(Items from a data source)
-- -- --
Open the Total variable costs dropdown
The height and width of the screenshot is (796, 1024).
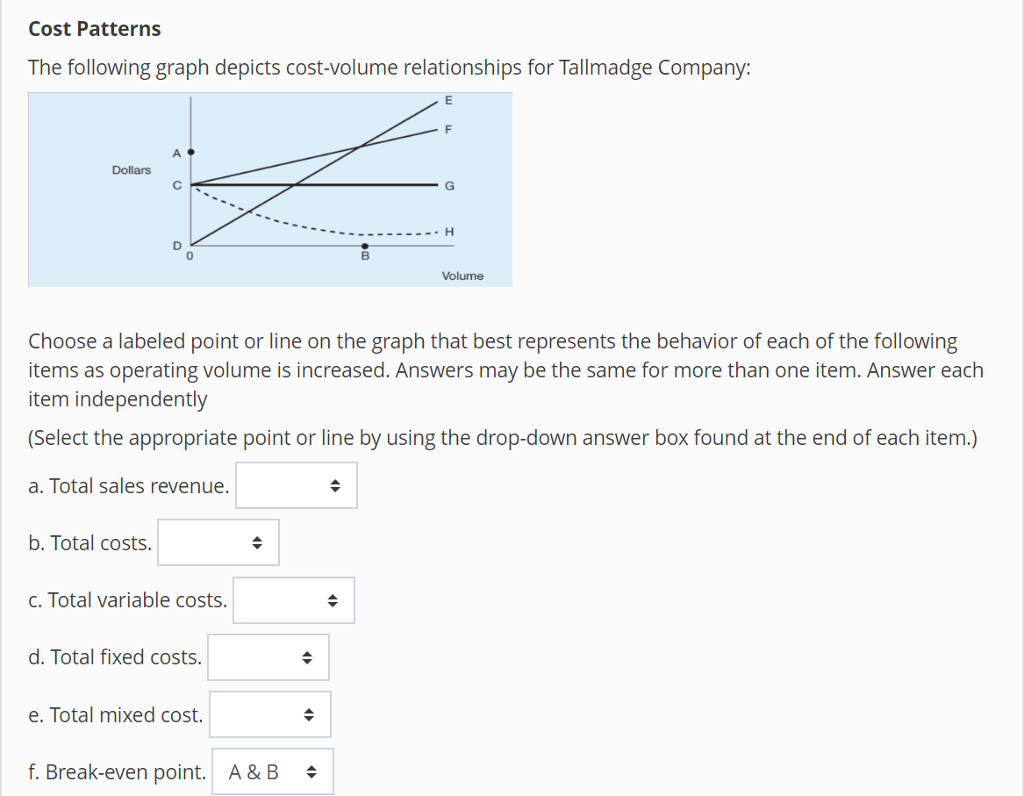click(293, 600)
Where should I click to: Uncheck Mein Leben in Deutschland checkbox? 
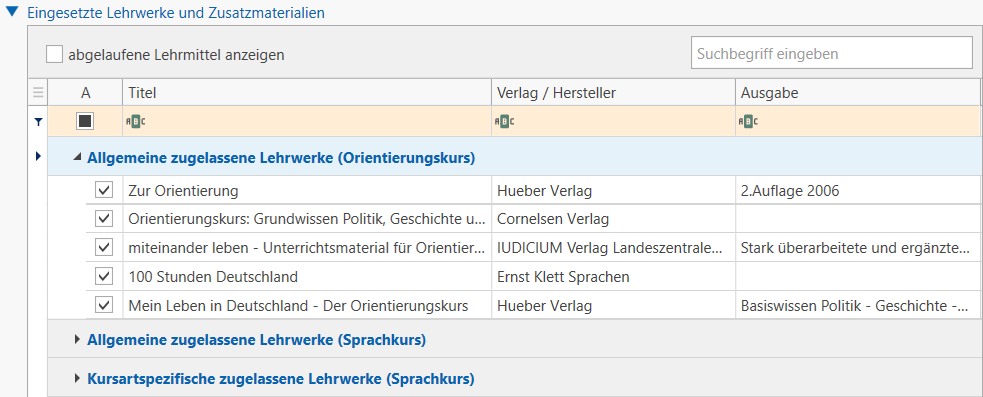103,305
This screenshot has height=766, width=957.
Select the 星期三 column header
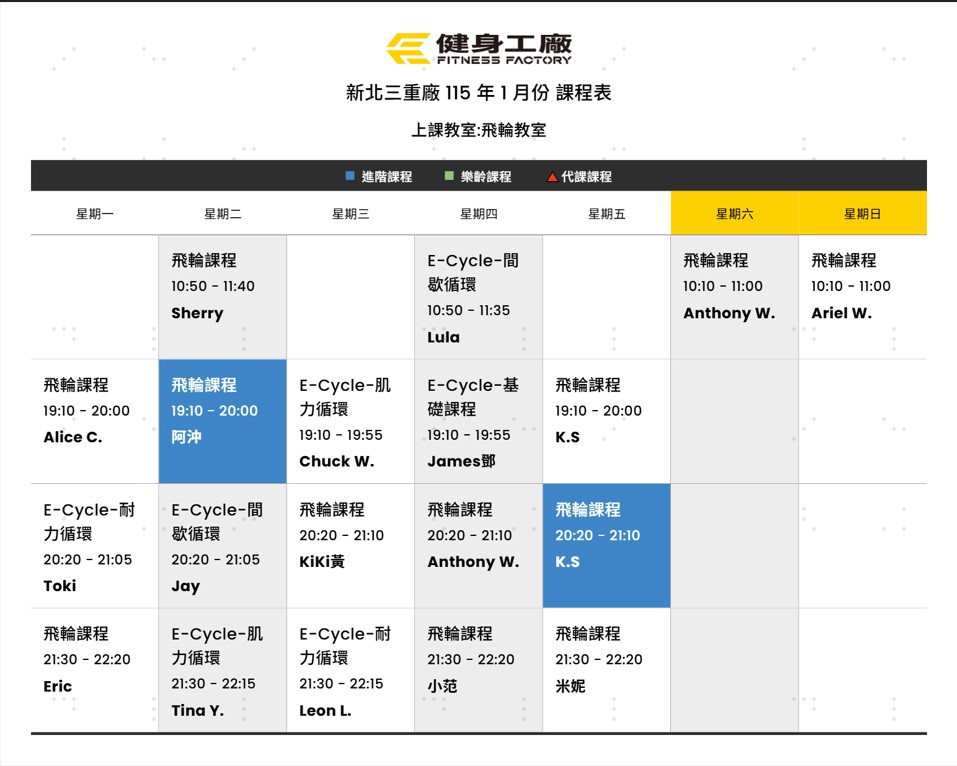click(x=350, y=213)
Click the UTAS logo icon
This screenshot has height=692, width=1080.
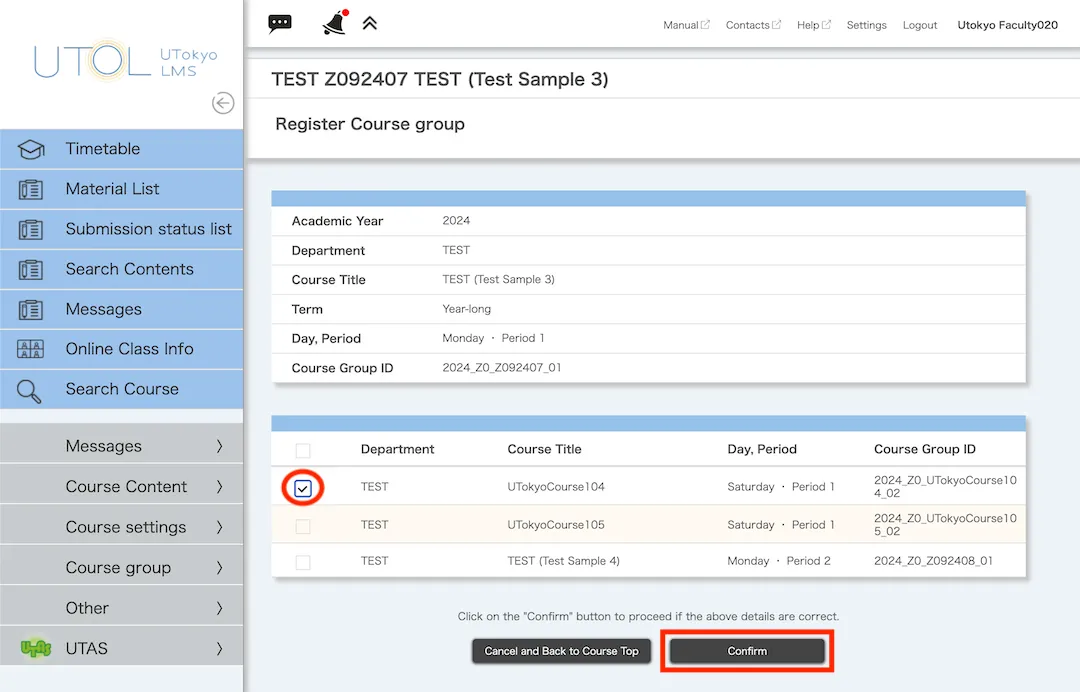(x=36, y=649)
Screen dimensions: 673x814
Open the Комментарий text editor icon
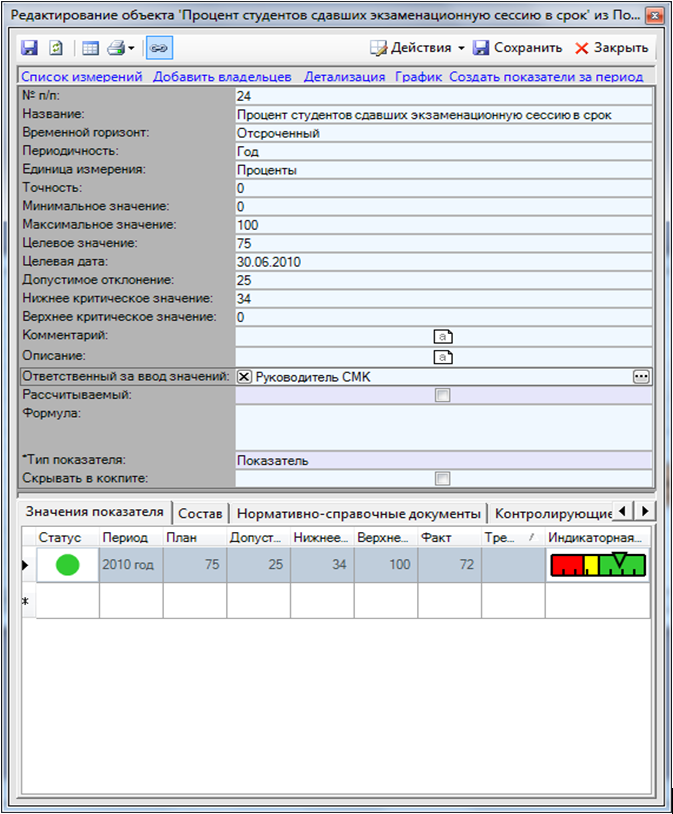443,337
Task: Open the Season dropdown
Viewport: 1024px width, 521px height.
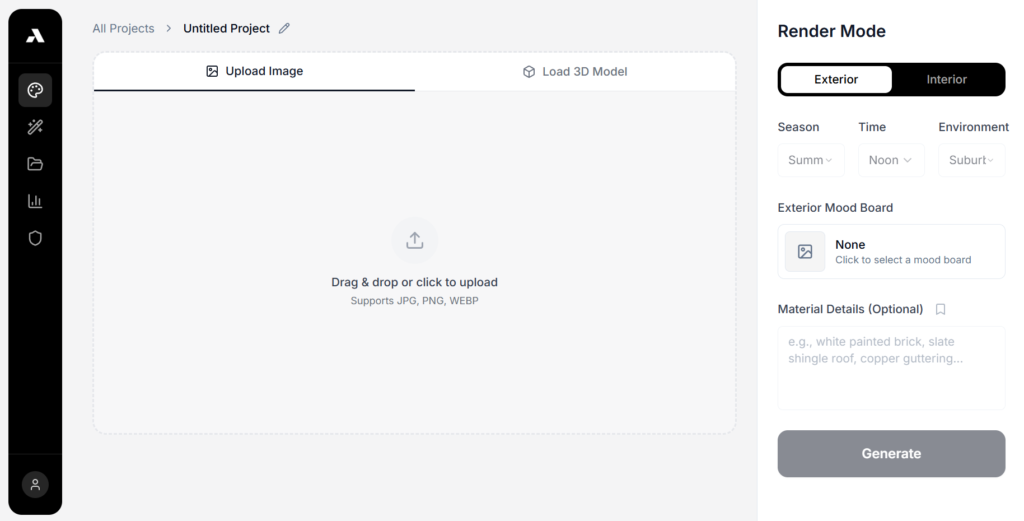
-- -- --
THE PROBLEM: In your reply, please set down exactly the lines from the one containing "This screenshot has height=692, width=1080." through the end of the records, with the pictures left out.

TASK RESULT:
This screenshot has height=692, width=1080.
(x=36, y=649)
Screen dimensions: 673x814
Open the Комментарий text editor icon
443,337
Task: Open the Season dropdown
Viewport: 1024px width, 521px height.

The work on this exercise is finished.